→ **Written problem**: Write out, word for word, the part of the commentary on the Supreme Court's exchange-subsidy ruling starting at "This doesn't surprise" and ending at "stakes are high.".

— begin Selection —

The only way to read "exchange established by a state" as "exchange established by anyone you like" is to demand a certain result and twist the words and standards as necessary. Which is pretty much what the majority opinion announced it was doing: it said the plaintiffs' interpretation was right, but going along with it would be too inconvenient. So the trial court said the language was unambiguous and meant what the White House said. The appellate court said it was ambiguous but meant what the White House said. The Supreme Court said the most obvious reading was that it meant the opposite of what the White House said, but it would be re-interpreted that way anyway because we wish Congress had written something different or at least had employed competent draftsmen.
This doesn't surprise anyone about the liberal judges or even Kennedy. Many of us hoped that Roberts's bizarre "it's a tax/it's a floor wax" approach the last time around was an aberration, but now we see it wasn't, at least not when the stakes are high.
A commenter I appreciate at Megan McArdle's site has been asking people for months now to provide her with an example of improved language that would make "exchange established by a state" unambiguous, if your purpose was to make it clear that exchanges established by the feds would not be eligible for subsidies. She never gets any takers. The most frequent response amounts to "Huh?"

— end Selection —
— begin Given data —

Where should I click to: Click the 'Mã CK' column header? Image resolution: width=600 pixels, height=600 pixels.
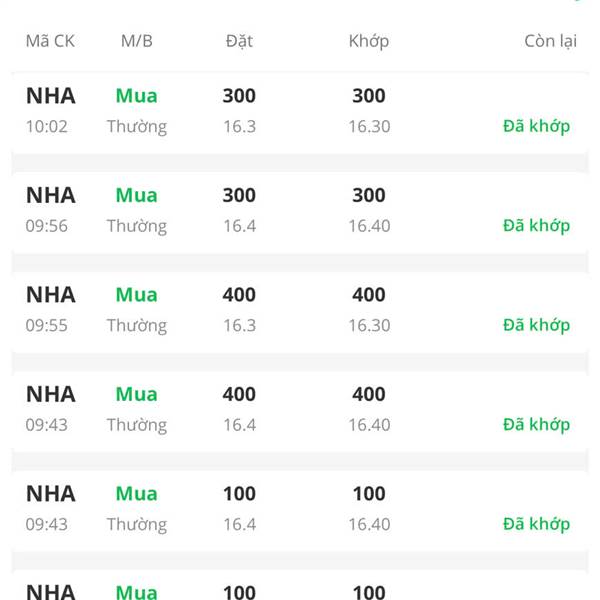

— end Given data —

→ **Task solution**:
This doesn't surprise anyone about the liberal judges or even Kennedy. Many of us hoped that Roberts's bizarre "it's a tax/it's a floor wax" approach the last time around was an aberration, but now we see it wasn't, at least not when the stakes are high.